Danach wurde Lehrer in Großbritannien berühmt. Die BBC war zudem gerne bereit, seine Songs zu spielen, was in den USA kaum der Fall war.

Einige seiner Songs inspirierten vermutlich Georg Kreisler zu Eigenkompositionen, zum Beispiel Poisoning Pigeons in the ParkTauben vergiften im Park. Kreisler, der selbst zeitweise in den USA war, bestritt dies.

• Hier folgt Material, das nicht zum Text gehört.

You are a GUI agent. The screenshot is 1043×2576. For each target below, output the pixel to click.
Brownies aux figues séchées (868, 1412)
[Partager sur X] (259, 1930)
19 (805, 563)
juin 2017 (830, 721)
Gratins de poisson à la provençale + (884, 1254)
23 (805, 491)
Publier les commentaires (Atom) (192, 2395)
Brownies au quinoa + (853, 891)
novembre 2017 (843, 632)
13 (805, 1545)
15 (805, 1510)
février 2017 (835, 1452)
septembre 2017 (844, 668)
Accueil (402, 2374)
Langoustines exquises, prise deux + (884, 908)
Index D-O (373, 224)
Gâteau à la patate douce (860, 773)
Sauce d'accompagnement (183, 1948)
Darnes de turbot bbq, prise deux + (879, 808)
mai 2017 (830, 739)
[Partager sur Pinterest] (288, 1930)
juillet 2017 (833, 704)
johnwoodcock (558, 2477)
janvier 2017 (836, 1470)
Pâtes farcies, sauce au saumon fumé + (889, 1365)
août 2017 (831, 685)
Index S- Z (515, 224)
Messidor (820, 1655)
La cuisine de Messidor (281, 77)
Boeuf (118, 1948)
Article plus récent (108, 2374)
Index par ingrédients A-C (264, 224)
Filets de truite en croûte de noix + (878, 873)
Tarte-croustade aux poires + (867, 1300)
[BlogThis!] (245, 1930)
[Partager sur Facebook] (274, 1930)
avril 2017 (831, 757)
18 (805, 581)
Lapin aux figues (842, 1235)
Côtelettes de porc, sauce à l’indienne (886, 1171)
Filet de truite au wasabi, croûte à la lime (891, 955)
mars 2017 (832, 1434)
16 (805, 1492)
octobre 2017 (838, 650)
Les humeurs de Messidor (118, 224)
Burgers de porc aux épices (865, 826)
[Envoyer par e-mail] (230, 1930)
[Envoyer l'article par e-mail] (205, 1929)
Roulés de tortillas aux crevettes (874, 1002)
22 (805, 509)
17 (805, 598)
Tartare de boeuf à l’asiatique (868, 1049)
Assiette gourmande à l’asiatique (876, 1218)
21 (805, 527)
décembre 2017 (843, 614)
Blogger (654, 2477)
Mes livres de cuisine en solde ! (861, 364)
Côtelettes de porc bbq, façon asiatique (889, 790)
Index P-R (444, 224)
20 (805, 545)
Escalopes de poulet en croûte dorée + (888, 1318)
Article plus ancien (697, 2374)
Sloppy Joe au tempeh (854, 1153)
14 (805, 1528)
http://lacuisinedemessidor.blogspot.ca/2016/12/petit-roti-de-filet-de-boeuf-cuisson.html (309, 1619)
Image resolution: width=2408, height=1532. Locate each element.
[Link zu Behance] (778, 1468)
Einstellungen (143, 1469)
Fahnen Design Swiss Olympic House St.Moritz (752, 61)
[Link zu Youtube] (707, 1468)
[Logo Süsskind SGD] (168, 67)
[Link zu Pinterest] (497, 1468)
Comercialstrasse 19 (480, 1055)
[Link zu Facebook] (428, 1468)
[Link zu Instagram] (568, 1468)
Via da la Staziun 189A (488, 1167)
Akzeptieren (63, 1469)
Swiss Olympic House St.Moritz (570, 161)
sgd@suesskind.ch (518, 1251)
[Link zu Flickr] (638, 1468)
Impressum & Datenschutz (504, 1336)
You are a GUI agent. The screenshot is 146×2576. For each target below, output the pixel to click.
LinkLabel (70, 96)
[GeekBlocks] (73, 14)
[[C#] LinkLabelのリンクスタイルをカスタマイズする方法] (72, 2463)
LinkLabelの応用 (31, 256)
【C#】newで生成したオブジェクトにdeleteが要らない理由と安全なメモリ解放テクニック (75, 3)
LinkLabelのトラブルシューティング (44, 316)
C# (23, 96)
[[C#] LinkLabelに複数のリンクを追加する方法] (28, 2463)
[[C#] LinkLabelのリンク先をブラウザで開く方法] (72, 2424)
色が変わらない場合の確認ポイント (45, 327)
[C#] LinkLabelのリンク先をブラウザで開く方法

Lehrer selbst sagte in einem Interview: „Kreisler ist ein Wiener, der zwei meiner Lieder gestohlen hat“, und bedankte sich ironisch bei Kreisler dafür, seine Lieder dem deutschsprachigen Publikum zugänglich gemacht zu haben.[6]

Lehrer meinte zu seiner musikalischen Karriere:

“If, after hearing my songs, just one human being is inspired to say something nasty to a friend, or perhaps to strike a loved one, it will all have been worth the while.”

„Wenn nach dem Hören meiner Lieder auch nur ein Mensch sich veranlasst fühlt, etwas Hässliches zu einem Freund zu sagen oder einem geliebten Menschen eine zu verpassen, dann wird es all die Anstrengung wert gewesen sein.“[7]

Der Komponist und Kabarettist Felix Janosa brachte 1986 das Album Tauben vergiften mit selbstübersetzten Liedern Lehrers auf Deutsch heraus.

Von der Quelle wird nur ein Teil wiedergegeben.